Environment

You’ll see more carbon labels in the grocery store next year. Here’s what they mean.

Carbon labels tell consumers the environmental impact of oat milk, dish soap and more. Do they work?

(Photo illustration by Justin Poulson)

(Photo illustration by Justin Poulson)

Standing in the supermarket aisle, your hand hovers between two cartons of oat milk. You’ve bought oat milk plenty of times, rarely with much deliberation or indecision. But now there is new information—a label declaring the carbon footprint of Oatly brand oat milk: 0.31 kg CO₂e per kg.

Is 0.31 kg a lot of CO₂e? A little? Is it more or less than the CO₂e content in competing brands of oat milk? What is CO₂e?

Welcome to carbon labelling, which you’ll be seeing more and more of in 2022. A product’s climate footprint is the calculable impact on the environment from making it, expressed through carbon dioxide equivalents (CO₂e), the measure used by the United Nations Framework Convention on Climate Change and the European Commission.

The metric represents a conversion of the varying effects of different gases into the equivalent amount of carbon dioxide (CO₂) it would take to create the same greenhouse effect. Carbon labelling has already been introduced by Oatly, Quorn (an animal-free protein company) and Just Salad, the quick-service restaurant with dozens of locations in the U.S. Unilever, maker of over 75,000 consumer goods including Hellmann’s mayonnaise, Lipton tea and Sunlight dish soap, will begin carbon labelling this year, aiming to have about 30,000 products labelled within five years and to achieve net zero emissions (through a combination of reductions and offsets, and not the same as actual zero emissions) by 2039.

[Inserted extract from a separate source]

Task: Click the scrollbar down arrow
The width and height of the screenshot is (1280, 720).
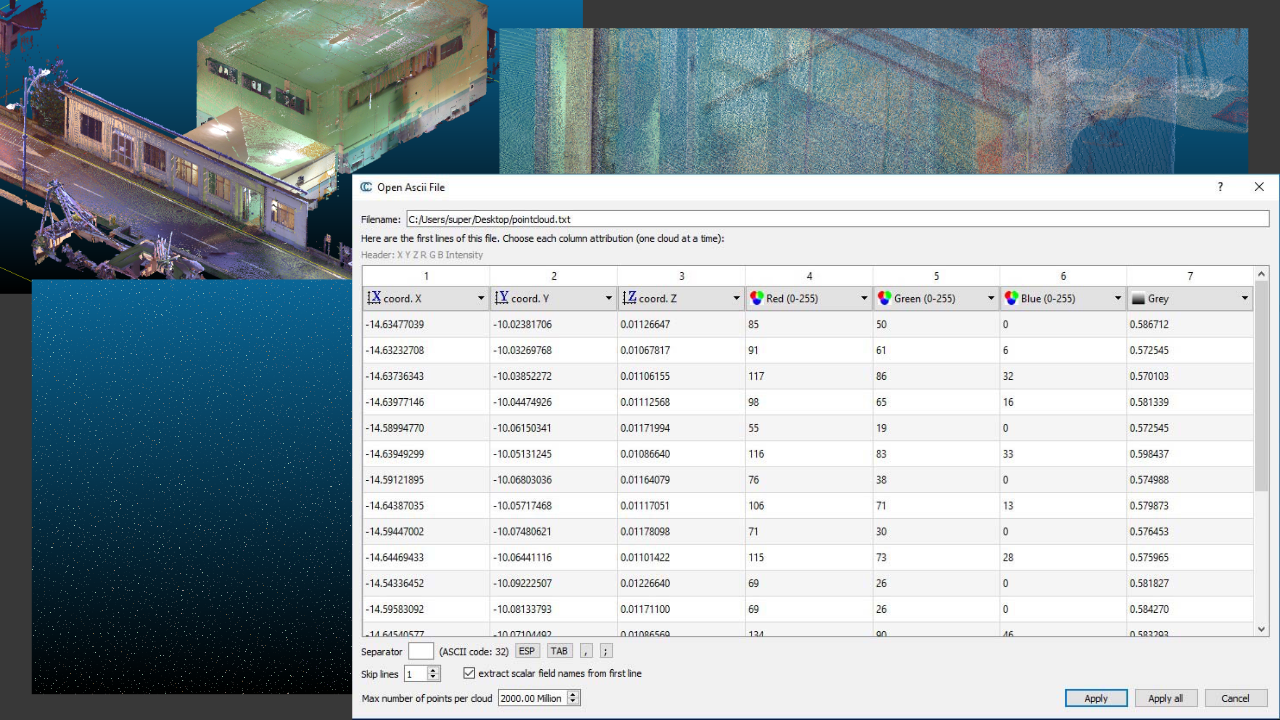Action: [1261, 629]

READ: Canada’s economy won’t prosper without climate change investments 

David Bryngelsson, CEO of CarbonCloud, a U.K.-based CO₂e certification body, grew frustrated at the silo effect of scientific information that is often indecipherable to the public. “We know enough as a research community about climate science,” says Bryngelsson. “How do we create a system where access to that information is available without everyone needing to do a Ph.D. in physics to get there?”

CarbonCloud’s digital tool asks clients about the materials, the distance travelled, the mode of transportation and the type of energy used in manufacturing their products. Bryngelsson sees the labels as part of a process of manufacturers publicizing their culpability and intentions in order to create demand in the market for change. “They’re saying, ‘We realize we’re part of the problem.’ And over time, if you’re seeing two types of oat milk and one of them has this and one of them doesn’t, it tells you this brand is working on the issue.”

But Tammara Soma, assistant professor at the School of Resource and Environmental Management at Simon Fraser University, is not sold. “I’m cautious about initiatives that focus on making people into data consumers,” says Soma. She cites “best before” dates, which teach consumers to trust the printed expiration label more than their own senses, leading to a lot of food waste.

MORE: Climate crisis 101: Canadian university courses to prepare you for a greener future 

“There’s a lot of confusion around what this amount of carbon equivalent means,” Soma says. “It’s not like calories, [where] everybody can say the average person should consume such-and-such an amount of calories. That’s not the case with carbon labelling.”

If Canada were to meet goals set out by the government in December 2020, that would mean a national CO₂e output of 503 megatonnes by 2030. And a megatonne, as everybody knows, is equal to 1,000,000,000 (one billion) kilos. Say you divide Canada’s 503,000,000,000 kg of CO₂e by our projected 2030 population of 44,000,000. That would give you a carbon footprint of approximately 11 tonnes of CO₂e per year per Canadian, or 31 kg of CO₂e per day. So if you chugged a 1 kg carton of Oatly, that would account for 0.31 kg or one per cent of your daily CO₂e allotment. However, without similar data for all the other choices you make, the number isn’t that meaningful.

Soma says carbon labels might be more helpful as an incentive. Taxes on sugary drinks, for example, are not conceived as a revenue source, but as a way to motivate consumers to drink water and manufacturers to reformulate their drinks with less sugar. For carbon labelling to work that way, Soma says, it would need to be broadly mandated. “A government-led approach is a better and more comprehensive way to target and nudge companies,” she says.

RELATED: The reality of carbon prices sinks in 

It’s a wonderful image: the supermarket shopper holding up each item to add up a Weight Watchers-style point system in relation to Canada’s commitment to the Paris Climate Agreement. But would it really make a difference?

“There’s a debate about the best way to approach climate solutions—whether we need collective action or individuals to change their behaviour,” says Navin Ramankutty, professor and Canada Research Chair in Global Environmental Change and Food Security at the Institute for Resources, Environment and Sustainability at the University of British Columbia. “Part of how we get to collective action is making individuals more aware of their actions. It’s not enough. But it’s an important part of the package.”